A Doctoral Degree is the highest award a university can bestow on a person. Most Doctoral Degrees are conferred after an intense period of scholarly endeavour and graduation is the icing on the metaphorical cake. And today, we celebrate with some who have toiled and succeeded in this academic endeavour. Sincere congratulations.

However, as an important institution in society, a university, through an Honorary Doctorate or honoris causa, can also acknowledge outstanding efforts and notable contributions to society in areas such as philanthropy, science, music, politics, law, sports, bravery, literature, public service and so forth. Today marks such an occasion and it is significant in many respects. Firstly, it represents the first Honorary Degree, which the UCD School of Nursing, Midwifery and Health Systems has proposed. Secondly, the Honorary Degree of Doctor of Science is being conferred on someone who has not only made an important contribution to legislative reform and healthcare practice transformation in Ireland, but has also contributed as an adviser to our School’s programme of research at the UCD National Centre for the Protection of Older People. It gives me great pleasure to nominate Ms Patricia Rickard-Clarke for the award of the Degree of Doctor of Science.

Patricia was born in County Westmeath, but has spent most of her life in Dublin. She qualified as a solicitor in 1982 and worked up to the position of partner in McCann Fitzgerald Solicitors by 1985. In 1997, Patricia assumed the role of part time Law Reform Commissioner and took up the position on a full-time basis between 2001 to her retirement in 2012. While in this position, Patricia oversaw a number of important advances in Irish legislation, namely the Charitable Trusts Act, 2006, Land and Conveyancing Law Reform Act 2009, Multi-Unit Development Act 2011, Certain Rights and Obligations of Co-Habitants Act, 2010, Personal Insolvency Act, 2012 and, most recently, the Assisted Decision Making (Capacity) Act, 2015.
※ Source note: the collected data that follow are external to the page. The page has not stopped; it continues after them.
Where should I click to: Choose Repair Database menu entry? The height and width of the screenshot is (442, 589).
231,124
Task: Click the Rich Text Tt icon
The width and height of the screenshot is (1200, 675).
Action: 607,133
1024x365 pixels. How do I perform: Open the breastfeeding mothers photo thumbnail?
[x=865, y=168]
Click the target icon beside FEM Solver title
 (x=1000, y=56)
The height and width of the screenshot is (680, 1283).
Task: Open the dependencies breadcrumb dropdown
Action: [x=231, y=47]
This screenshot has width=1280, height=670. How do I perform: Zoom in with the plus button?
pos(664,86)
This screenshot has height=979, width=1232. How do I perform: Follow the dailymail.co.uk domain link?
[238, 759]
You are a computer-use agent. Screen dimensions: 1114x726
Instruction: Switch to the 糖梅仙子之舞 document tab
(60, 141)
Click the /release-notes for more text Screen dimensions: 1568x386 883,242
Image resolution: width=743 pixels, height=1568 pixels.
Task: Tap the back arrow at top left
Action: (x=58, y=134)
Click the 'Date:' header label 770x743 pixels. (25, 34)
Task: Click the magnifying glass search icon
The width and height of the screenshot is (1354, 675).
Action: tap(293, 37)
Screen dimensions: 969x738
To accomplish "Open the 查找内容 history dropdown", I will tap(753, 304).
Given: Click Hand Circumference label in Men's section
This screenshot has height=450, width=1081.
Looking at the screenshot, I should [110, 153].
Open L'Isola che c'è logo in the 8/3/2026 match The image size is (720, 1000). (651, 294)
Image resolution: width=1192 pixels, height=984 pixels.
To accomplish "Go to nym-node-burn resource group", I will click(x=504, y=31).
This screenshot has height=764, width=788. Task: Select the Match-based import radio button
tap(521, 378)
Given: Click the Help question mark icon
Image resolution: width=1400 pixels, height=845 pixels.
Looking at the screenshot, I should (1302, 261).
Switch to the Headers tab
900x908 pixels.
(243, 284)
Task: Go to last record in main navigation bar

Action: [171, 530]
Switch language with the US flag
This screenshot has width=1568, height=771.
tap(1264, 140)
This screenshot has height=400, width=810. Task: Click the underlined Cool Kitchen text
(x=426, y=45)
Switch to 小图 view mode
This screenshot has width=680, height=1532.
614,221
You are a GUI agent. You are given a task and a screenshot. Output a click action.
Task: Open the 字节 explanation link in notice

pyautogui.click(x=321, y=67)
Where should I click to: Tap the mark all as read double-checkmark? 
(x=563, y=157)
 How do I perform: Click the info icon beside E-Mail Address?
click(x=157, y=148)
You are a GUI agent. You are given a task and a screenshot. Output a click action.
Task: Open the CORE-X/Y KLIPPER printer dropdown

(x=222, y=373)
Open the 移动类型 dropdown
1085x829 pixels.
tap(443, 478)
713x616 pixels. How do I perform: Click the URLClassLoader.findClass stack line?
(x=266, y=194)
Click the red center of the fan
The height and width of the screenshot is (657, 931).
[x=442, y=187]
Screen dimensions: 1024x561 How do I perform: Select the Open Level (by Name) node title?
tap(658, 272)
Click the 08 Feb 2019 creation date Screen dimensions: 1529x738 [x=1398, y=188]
Patricia has also provided expert service to the Institute of Banking, been a member of the Society of Trust and Estate Practitioners and a member of its Special Interest Group on Capacity. Within the Law Society, since 2007, Patricia has chaired Society of Trust and Estate Practitioners and is a member of its Special Interest Group on Capacity. She has also made important submissions to the Oireachtas on the topic of capacity, safeguarding and deprivation of liberty. Since 2015, Patricia has served as the independent chair of the National Inter-Sectoral Committee for Safeguarding Vulnerable Adults. She has also served on various related committees, and continues to act as an advisor on capacity and safeguarding to our School’s National Centre for the Protection of Older People, the Health Service Executive, the Central Bank, the Irish Hospice Foundation and the Royal College of Physicians of Ireland.

Currently, Patricia serves as the chair of Sage Advocacy and Support for Older People’s National Advisory Committee and she is also a Board member in Third Age. In these positions, I have personally witnessed her dedication and expert perspectives on many issues, but particularly her advocacy for the rights of vulnerable people.

Patricia’s endeavours have not gone unnoticed and she has received the Public Sector Lay Lawyer of the Year and Special Merit in the Law awards, the Willie Bermingham ALONE award from the Irish Gerontological Society and the Irish Women’s Lawyer Association for Women’s Lawyer of the Year.

These many achievements represent Patricia’s extraordinary accomplishments in her unflinching pursuit of justice, advocacy and the greater good of Irish society. To paraphrase Shakespeare’s Othello, I can confidently pronounce that she has ‘done the state some service’. It is with great pleasure, then, that we now present Patricia Rickard Clarke with an Honoris Causa in Science.

Praehonorabilis Praeses, totaque Universitas,

Praesento vobis hanc meam filiam, quam scio tam moribus quam doctrina habilem et idoneam esse quae admittatur, honoris causa, ad Gradum Doctoratus Scientiae; idque tibi fide mea testor ac spondeo, totique Academiae.